▶ Instructions for the task
Which rows below contain the word "юбилей"? Pull out each of them and copy it whole.

>> Start

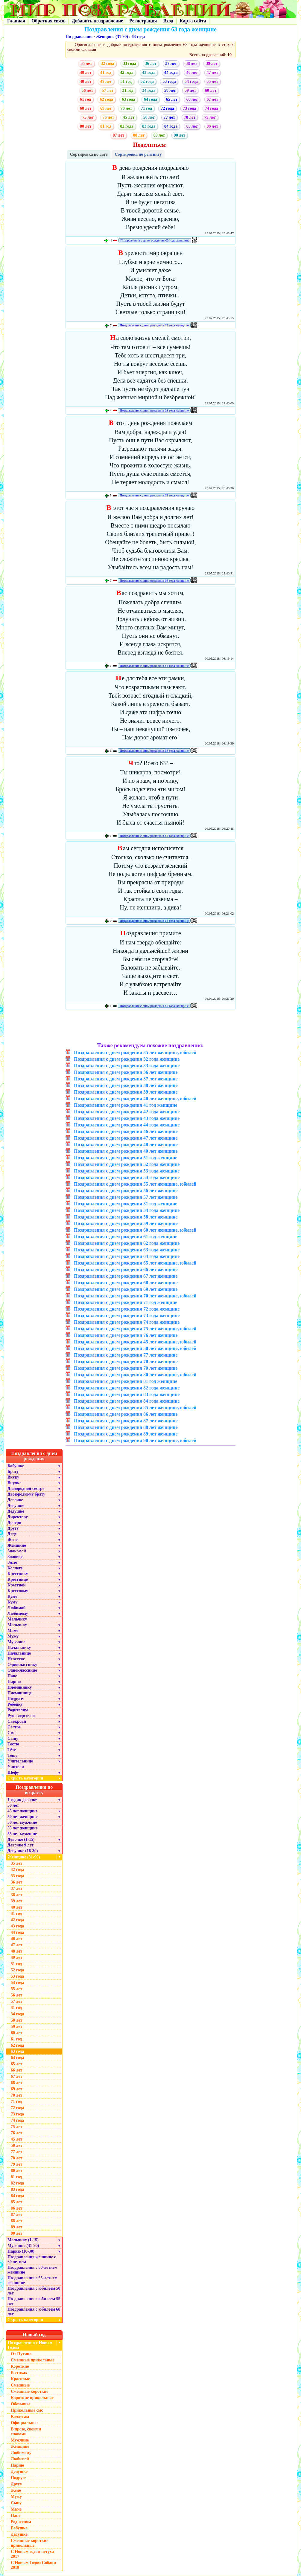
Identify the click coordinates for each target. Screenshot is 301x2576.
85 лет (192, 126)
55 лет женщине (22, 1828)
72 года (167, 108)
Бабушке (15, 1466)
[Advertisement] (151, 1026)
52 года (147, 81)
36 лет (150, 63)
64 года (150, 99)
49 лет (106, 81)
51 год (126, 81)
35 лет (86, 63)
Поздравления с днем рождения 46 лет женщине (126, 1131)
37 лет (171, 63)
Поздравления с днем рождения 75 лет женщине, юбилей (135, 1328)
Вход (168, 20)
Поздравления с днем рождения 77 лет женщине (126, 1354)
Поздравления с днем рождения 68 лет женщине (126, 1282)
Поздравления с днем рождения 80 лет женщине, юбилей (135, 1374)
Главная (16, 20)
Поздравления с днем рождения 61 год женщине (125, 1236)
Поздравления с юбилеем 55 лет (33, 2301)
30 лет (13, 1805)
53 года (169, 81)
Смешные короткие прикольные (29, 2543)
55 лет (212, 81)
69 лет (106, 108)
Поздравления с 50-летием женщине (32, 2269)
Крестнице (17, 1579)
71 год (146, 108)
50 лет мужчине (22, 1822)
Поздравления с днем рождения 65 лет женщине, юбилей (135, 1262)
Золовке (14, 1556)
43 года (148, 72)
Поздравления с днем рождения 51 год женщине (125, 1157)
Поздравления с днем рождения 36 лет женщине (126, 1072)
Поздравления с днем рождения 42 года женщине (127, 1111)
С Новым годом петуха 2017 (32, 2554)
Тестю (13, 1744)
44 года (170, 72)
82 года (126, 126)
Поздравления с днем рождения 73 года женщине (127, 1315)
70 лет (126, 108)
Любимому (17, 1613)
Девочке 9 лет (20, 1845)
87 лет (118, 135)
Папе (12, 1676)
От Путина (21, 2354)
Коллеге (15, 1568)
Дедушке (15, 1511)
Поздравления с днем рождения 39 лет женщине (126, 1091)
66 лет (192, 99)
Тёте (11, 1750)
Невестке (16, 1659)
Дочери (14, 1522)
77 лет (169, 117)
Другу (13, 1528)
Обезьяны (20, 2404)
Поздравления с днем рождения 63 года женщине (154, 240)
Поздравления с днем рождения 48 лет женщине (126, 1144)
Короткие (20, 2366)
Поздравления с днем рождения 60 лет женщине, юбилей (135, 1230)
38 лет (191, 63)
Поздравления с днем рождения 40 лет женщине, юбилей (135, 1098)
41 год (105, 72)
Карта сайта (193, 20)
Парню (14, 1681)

>> End

▶ Exercise solution
Поздравления с днем рождения 75 лет женщине, юбилей (135, 1328)
Поздравления с днем рождения 80 лет женщине, юбилей (135, 1374)
Поздравления с днем рождения 65 лет женщине, юбилей (135, 1262)
Поздравления с днем рождения 60 лет женщине, юбилей (135, 1230)
Поздравления с днем рождения 40 лет женщине, юбилей (135, 1098)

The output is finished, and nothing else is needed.